Do Your Values Have Permission to Come Online?
- Andrew Jaensch
- Dec 20, 2025
- 2 min read

It sounds nice to say, “Just follow your values and life will work itself out.” But that idea skips over something crucial. Values do not operate in isolation. They require permission from the nervous system.
I want this to really sink in. So ill repeat a few things from before.
It’s easy to say that our environment triggers our values, but that is not actually what is happening. What is really happening is that our nervous system interprets the environment first, shifts our internal state, and that internal state determines which values are allowed to come online.
So the sequence is not simply values → behaviour.
It is:
Environment → Nervous system state → Value hierarchy → Behaviour
Your environment does not directly trigger your values.
Your environment triggers your sense of safety or threat.
Your nervous system then reorganises your value hierarchy based on that state.
When the nervous system feels safe, values related to growth, connection, honesty, intimacy, courage, leadership, creativity, and purpose are allowed to operate.
When the nervous system feels threatened, values related to protection, certainty, control, avoidance, reassurance, withdrawal, or dominance take priority.
This is not because you suddenly stopped caring about your higher values.
It is because your nervous system temporarily revoked their permission.
Your capacity to tolerate uncertainty, and the way you project past experiences into the unknown, will dictate how your environment impacts your nervous system. That internal state then determines which values you are able to act on in that moment.
This is why someone can genuinely value growth, love, or purpose, yet procrastinate endlessly when it comes time to act. It is not laziness. It is not lack of discipline. It is an internal state that does not feel safe enough to allow those values to be expressed.
It is extremely difficult to act on growth-based values from a nervous system that feels under threat.
This is why:
· A woman does not want intimacy or connection when she does not feel emotionally safe.
· A man withdraws or disengages when he feels unappreciated or unseen.
· A person avoids action on something they deeply care about, despite
knowing how important it is to them.
In each case, the value itself has not disappeared. The permission to act on it has.
Values for connection, contribution, and growth shut down when safety is compromised. Protective values take over instead. And from the inside, it feels confusing and often shame-inducing, because consciously we still believe in those higher values.

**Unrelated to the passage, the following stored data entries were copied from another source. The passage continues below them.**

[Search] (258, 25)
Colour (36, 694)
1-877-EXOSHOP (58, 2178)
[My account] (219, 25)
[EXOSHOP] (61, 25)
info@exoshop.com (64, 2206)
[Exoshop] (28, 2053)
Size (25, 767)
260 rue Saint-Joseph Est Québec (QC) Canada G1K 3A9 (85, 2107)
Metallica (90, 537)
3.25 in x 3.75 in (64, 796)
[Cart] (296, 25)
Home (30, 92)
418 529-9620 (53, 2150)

Are you starting to see the pattern?
This is why changing behaviour is not so much about forcing yourself to “be more aligned.” It is about creating enough internal safety for your nervous system to allow your values to come online in the first place.

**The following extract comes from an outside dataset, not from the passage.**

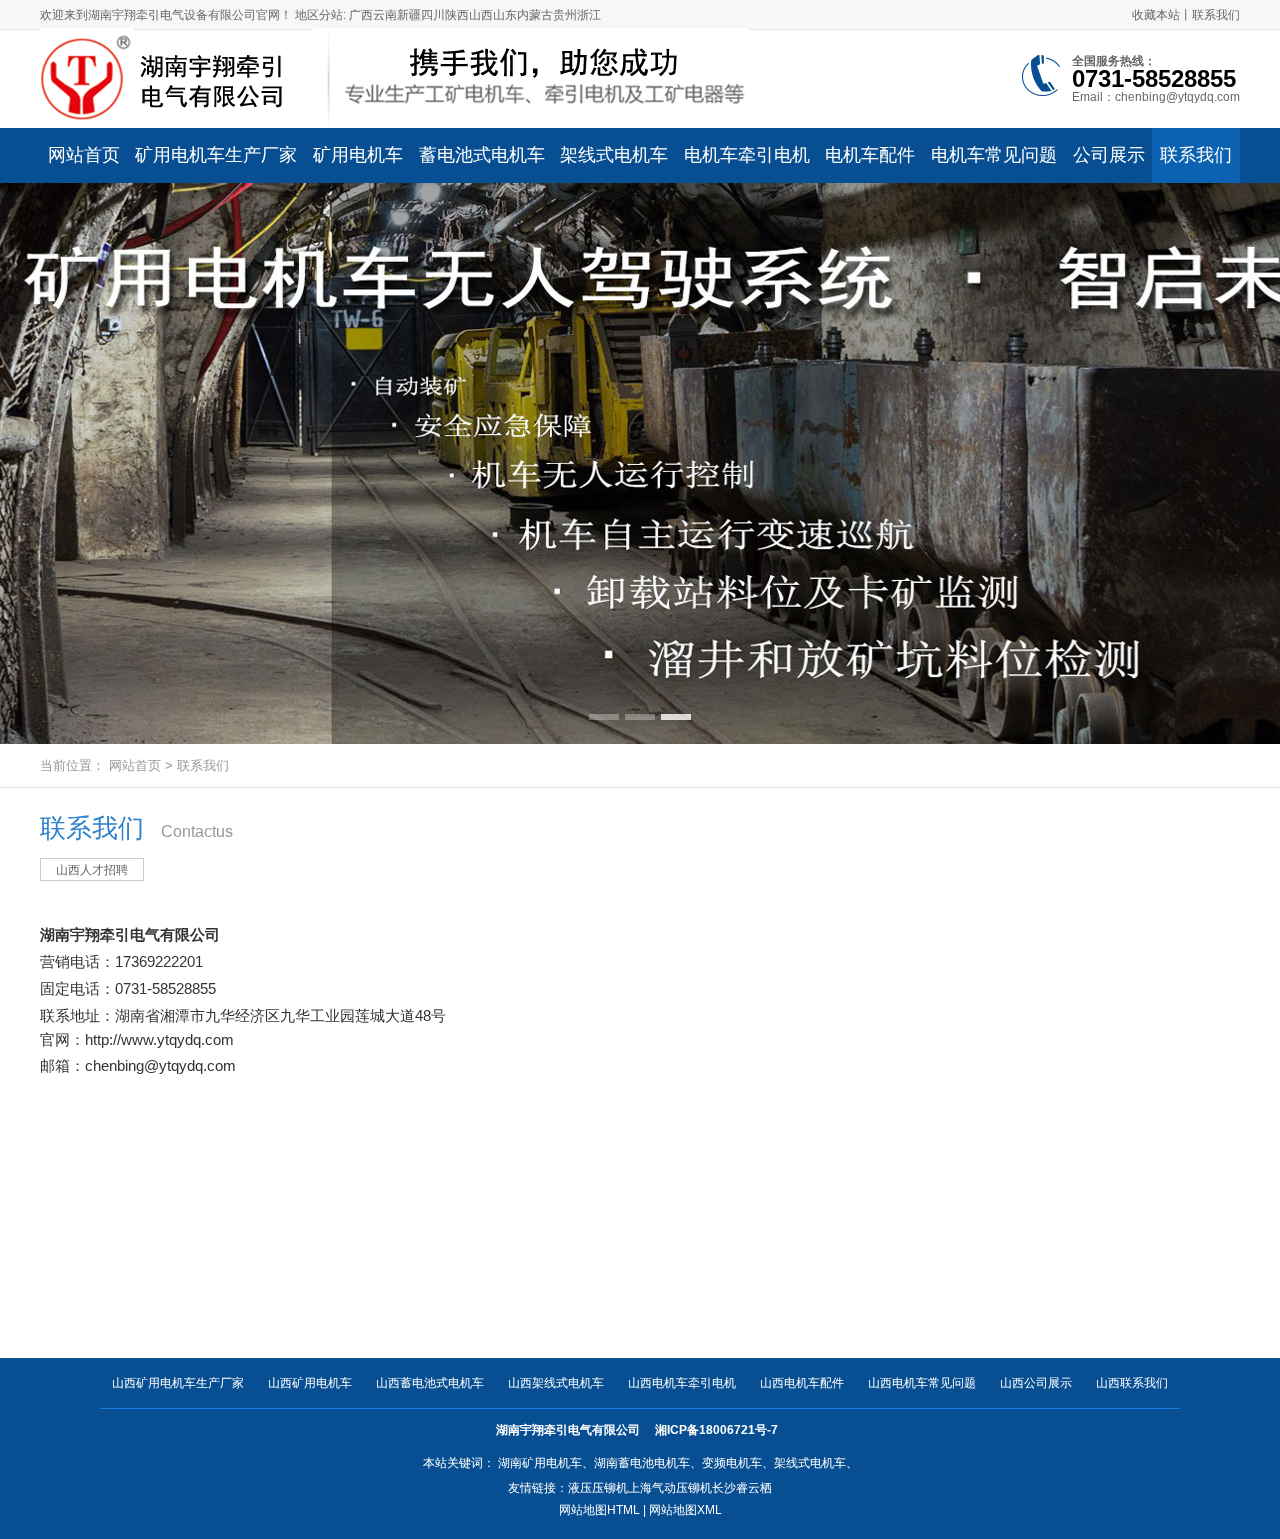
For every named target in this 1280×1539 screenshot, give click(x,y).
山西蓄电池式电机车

Acting despite the fear can re wire the nervous system to feel safe when once safety in a new strategy is validated. We are not taking action in resistance to fear, but to teaching what we forgot, “That it is safe”.
We will go deeper into this as we move forward, because once you understand how values, safety, and behaviour are linked, a lot of self-judgment starts to dissolve.
Hold tight. It gets more interesting from here.